*** Opening TASK INPUTS ***

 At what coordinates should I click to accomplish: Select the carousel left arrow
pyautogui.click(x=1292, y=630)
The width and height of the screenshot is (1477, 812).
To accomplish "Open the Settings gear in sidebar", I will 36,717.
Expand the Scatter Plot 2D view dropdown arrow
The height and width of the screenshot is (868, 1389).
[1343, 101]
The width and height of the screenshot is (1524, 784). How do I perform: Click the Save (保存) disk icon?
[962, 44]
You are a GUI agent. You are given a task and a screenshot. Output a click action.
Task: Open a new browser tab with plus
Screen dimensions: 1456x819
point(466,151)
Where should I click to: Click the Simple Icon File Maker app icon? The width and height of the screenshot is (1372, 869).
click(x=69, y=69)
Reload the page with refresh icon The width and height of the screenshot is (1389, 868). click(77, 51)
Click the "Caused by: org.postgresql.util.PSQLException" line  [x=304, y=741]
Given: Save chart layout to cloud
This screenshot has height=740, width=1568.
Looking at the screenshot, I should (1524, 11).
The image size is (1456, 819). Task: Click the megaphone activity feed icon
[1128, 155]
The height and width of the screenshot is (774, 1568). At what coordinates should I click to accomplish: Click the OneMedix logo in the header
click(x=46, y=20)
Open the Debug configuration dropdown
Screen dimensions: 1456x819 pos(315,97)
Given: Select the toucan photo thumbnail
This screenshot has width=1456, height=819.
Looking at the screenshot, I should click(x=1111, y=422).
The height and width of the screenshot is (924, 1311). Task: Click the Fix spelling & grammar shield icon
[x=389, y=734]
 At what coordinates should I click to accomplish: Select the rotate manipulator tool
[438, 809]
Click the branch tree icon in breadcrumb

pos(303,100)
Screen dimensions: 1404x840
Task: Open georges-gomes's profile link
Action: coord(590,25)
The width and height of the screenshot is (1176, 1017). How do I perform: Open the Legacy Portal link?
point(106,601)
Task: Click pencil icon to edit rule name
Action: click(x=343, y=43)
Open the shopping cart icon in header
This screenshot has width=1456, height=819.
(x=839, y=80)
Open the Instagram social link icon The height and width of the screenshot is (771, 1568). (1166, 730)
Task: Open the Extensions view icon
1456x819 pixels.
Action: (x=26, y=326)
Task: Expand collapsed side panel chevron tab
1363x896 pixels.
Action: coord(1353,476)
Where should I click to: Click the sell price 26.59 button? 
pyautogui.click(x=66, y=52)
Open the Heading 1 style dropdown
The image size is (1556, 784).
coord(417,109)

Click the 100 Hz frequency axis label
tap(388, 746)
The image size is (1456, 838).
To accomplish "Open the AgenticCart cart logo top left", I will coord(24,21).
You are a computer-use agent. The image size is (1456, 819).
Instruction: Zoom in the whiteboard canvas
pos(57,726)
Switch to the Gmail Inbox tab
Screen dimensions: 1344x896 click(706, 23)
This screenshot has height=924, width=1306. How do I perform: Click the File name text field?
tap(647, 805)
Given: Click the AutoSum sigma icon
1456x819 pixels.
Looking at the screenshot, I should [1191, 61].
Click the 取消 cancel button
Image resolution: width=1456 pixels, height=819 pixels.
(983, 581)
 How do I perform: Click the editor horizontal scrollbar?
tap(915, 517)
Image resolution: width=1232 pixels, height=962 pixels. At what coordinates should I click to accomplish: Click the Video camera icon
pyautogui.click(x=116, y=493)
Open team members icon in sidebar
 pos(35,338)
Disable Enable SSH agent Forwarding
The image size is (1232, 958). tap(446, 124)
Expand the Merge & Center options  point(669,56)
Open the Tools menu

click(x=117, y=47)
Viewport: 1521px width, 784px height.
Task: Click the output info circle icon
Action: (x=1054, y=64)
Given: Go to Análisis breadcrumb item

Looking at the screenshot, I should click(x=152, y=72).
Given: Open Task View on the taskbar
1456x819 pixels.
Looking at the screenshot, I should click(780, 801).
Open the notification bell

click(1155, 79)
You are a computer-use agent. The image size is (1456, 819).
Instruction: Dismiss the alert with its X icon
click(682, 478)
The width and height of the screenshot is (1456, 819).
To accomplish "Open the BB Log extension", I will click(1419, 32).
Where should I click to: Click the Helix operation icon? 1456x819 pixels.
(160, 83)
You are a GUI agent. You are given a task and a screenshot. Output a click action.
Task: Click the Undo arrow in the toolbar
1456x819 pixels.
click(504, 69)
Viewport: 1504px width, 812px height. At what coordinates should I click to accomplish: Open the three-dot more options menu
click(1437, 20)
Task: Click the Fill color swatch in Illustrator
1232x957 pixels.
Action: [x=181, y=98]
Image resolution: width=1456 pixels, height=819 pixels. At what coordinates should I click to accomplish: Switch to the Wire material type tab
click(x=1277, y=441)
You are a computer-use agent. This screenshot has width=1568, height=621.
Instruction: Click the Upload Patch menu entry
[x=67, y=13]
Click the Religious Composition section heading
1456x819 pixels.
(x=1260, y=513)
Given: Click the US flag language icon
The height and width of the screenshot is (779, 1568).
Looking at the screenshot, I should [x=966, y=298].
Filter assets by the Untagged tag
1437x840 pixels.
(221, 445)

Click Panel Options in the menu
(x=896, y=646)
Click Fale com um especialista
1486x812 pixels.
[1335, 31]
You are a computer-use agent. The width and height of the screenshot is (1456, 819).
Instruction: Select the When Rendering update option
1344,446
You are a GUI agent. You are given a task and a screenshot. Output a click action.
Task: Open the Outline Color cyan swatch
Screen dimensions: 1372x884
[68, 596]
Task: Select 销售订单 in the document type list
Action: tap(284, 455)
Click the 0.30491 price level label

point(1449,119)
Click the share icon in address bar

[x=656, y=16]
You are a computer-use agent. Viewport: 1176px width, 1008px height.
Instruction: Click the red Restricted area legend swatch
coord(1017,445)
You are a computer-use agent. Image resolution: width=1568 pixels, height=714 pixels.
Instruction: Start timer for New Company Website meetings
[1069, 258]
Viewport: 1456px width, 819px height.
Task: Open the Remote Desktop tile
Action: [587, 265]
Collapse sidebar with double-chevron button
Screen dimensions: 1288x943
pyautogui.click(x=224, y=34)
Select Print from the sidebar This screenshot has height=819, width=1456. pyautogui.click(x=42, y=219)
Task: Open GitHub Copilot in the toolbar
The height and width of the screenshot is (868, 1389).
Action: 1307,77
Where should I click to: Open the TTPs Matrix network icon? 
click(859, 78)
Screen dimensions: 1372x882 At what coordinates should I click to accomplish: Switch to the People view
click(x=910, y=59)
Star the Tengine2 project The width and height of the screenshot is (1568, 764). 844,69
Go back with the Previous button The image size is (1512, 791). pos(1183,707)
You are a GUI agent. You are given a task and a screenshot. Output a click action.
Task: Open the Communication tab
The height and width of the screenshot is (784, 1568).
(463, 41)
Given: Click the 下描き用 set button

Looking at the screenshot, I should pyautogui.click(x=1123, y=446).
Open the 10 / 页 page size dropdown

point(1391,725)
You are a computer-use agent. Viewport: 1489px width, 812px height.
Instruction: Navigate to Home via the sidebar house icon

*** Closing TASK INPUTS ***

• WHAT TO DO: Whenever the word "chevron" shows up in a line of the entries, copy that line.

• THE ANSWER:
Task: Expand collapsed side panel chevron tab
Collapse sidebar with double-chevron button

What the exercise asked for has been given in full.